### EXERCISE INSTRUCTIONS
From the passage on AI at Essembi below, list every stage of technological progress named in the sentence that begins "Technological progress marches on."

─── PASSAGE PROVIDED

I tend to move from task to task, initiative to initiative, fire-drill to fire-drill without much reflection. It’s fair to say that my rear-view mirror is foggy, if non-existent at times. That said, reading Scott’s thoughts offered the perfect opportunity to reflect on how AI has helped me day-by-day in my half of the yin-yang of leading Essembi.
Scott asked me what impact I felt that AI had on our business. My answer was that I felt AI made me 33% faster with 33% higher quality of output. This is an average across all actions, some where I’m 100% more efficient and others where I’m 0% more efficient because AI doesn’t have an application there (yet).
There are tons of examples we could discuss like competitor analysis and feature research, but the biggest needle mover for me has been: code, code and more code.
Check out GitHub Co-Pilot Chat reformatting code based on a prompt:
This tech has a long way to go. It makes a lot of mistakes. Corollary to that, the fact that this is the floor for this functionality is incredible. I picture a world where the AI is catching bugs in real time, authoring unit tests and yes – outright building features on the product roadmap.
There’s a natural progression that happens as tools improve over time, where the user of the tools is allowed the opportunity to think more about the big-picture flow of things rather than the nitty-gritty minutia. I remember when I first saw IntelliSense giving me real-time documentation and function call signatures while writing code. It was mind-blowing at the time, as AI is mind-blowing today.
Tools like GitHub’s Co-Pilot exponentially continue this trend of development tools that shorten the commute between problem and solution. This is especially true when interacting with third party libraries and APIs that have large adoption. Suddenly, rather than muddling through API calls to find the right combinations of functions to use, I’m spelling out pseudo code logic in comments and the AI is filling in the blanks.
Don’t take my word for it, though. Here’s what Thomas Dohmke, the CEO of GitHub, has to say:
Since our Copilot X announcement in March, our team has knuckled down and evolved the most profound breakthroughs I’ve seen in my lifetime.
— Thomas Dohmke (@ashtom) October 13, 2023
I am a skeptic German, I can 100% say: don’t miss GitHub Universe. Tectonic shifting stuff ahead.
I mean seriously, check out Co-Pilot correctly generating dozens of lines of Klaviyo API call code. How incredibly cool and powerful is this?
How about generating Luxon function calls based on a comment. Say goodbye to looking up documentation.
Or a task that many codebases need to have solved, weighted averages. Why bother writing this by hand when you can hit Tab and a magic solution appears:
Yup. The game has been changed forever. There’s no going back.
At Essembi, we’re all in on AI. This is not a buzzword or the “flavor of the month” for us. Not only do we want to deliver the most powerful, configurable, one-stop-shopping solution for software shops, we also want to deliver the most powerful management co-pilot for all roles in these types of businesses.
I said earlier that I felt 33% more efficient. Just like with Co-Pilot chat, I think this 33% is the floor. If this is the floor, what’s the ceiling? Technological progress marches on from fire and the wheel, through the steam engine, the computer, the internet, and now AI.
Nobody likes dealing with issue management software, let’s be honest. It doesn’t have to be that way. People view tickets and tasks in management software as administrative work that gets in the way of the “fun stuff.” Our goal is to change that by bringing at least 33% more value to each role with AI.
Whether it’s authoring test cases, doing competitor research, spotting bugs, etc., our goal is to remove the minutia and let smart people focus on cool and interesting problems.

──────
─── DATASET EXTRACT

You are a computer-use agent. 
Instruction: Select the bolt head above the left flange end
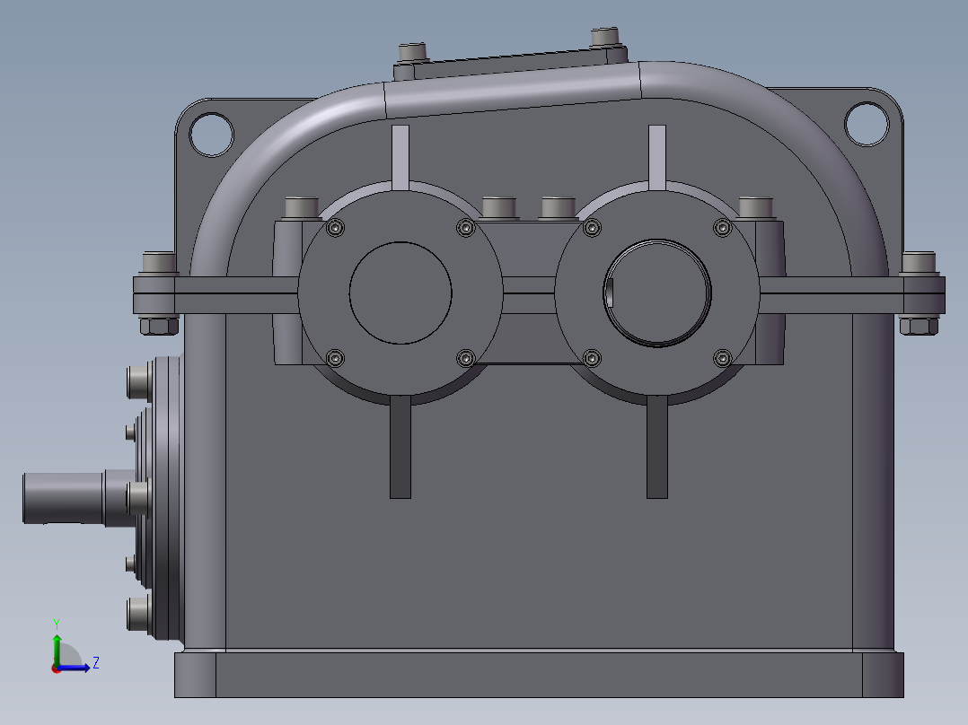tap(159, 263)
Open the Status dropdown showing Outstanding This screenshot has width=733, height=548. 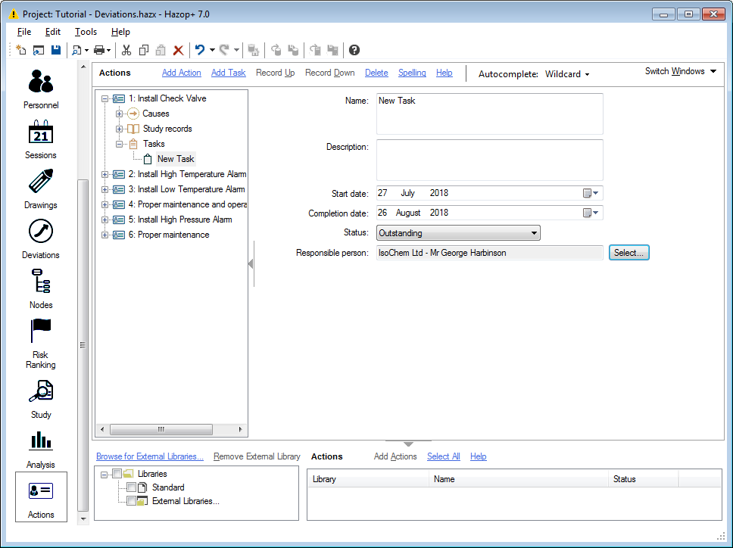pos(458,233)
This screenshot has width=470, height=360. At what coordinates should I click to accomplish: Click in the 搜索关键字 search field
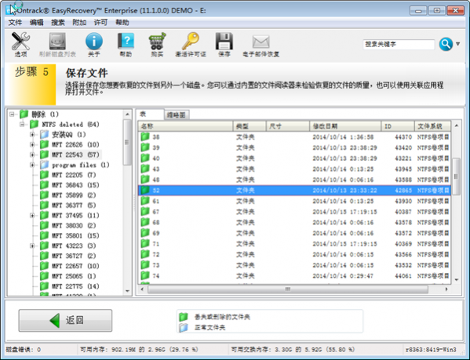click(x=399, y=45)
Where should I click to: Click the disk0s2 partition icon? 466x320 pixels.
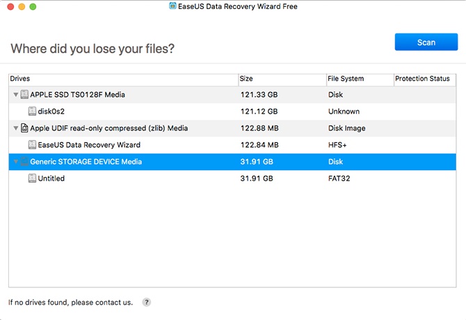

──────

### THE COMPLETED TASK
fire, the wheel, the steam engine, the computer, the internet, AI